You may see that while each next graph is more realistic, it shows worse picture for the Test Automation. For example, the red line on the right graph tends to grow over the green (manual) line making total effect of the whole automation effort negative. So it is not uncommon that the real situation looks like that:

Luckily this situation is avoidable. So today we are going to go through typical reasons causing the loss and ways to avoid them.

The graphs like that show overall automation efficiency. The time here is a sum of times needed for each automation scenario. So what happens on the scenario level?

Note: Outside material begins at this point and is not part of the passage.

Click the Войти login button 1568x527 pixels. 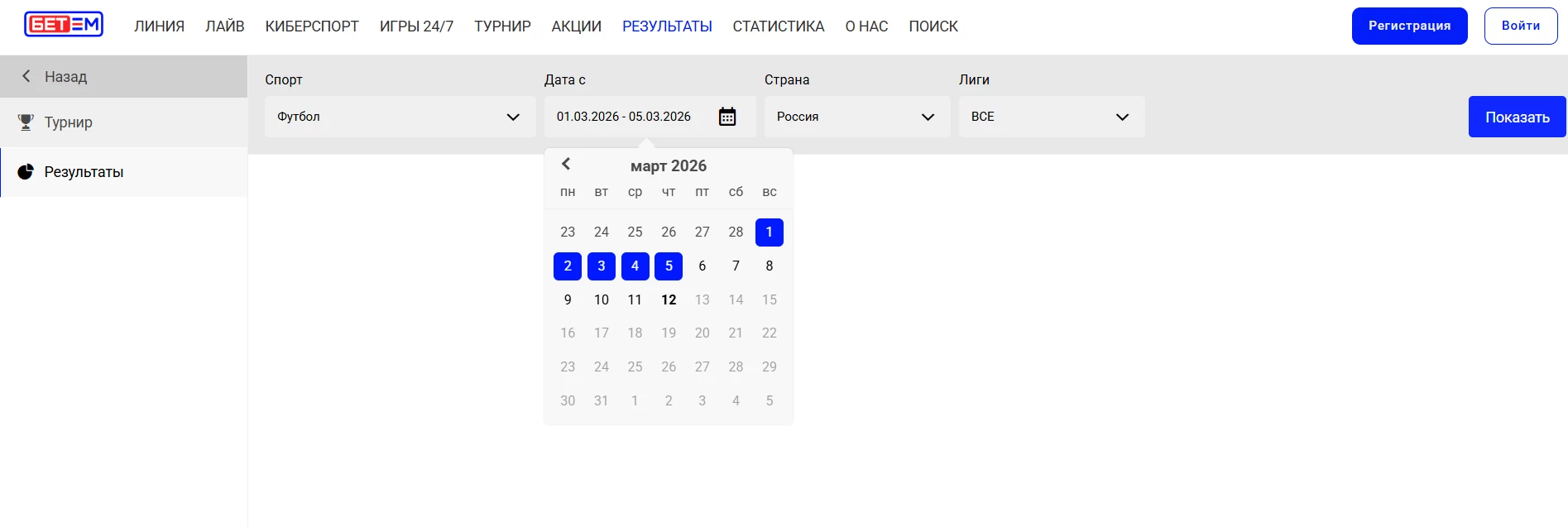tap(1520, 26)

For manual tests efforts look like that:

Here we display efforts per iteration for a single test scenario. We assume that tests are executed on some regular basis (daily, weekly, per sprint or even per commit) and ‘Cost’ means all combined efforts and hardware costs required to execute a test case. For manual test cases they are more or less similar. The first iteration may be higher, because you also need to write test steps, but afterwards they are close to each other and don’t radically change with time.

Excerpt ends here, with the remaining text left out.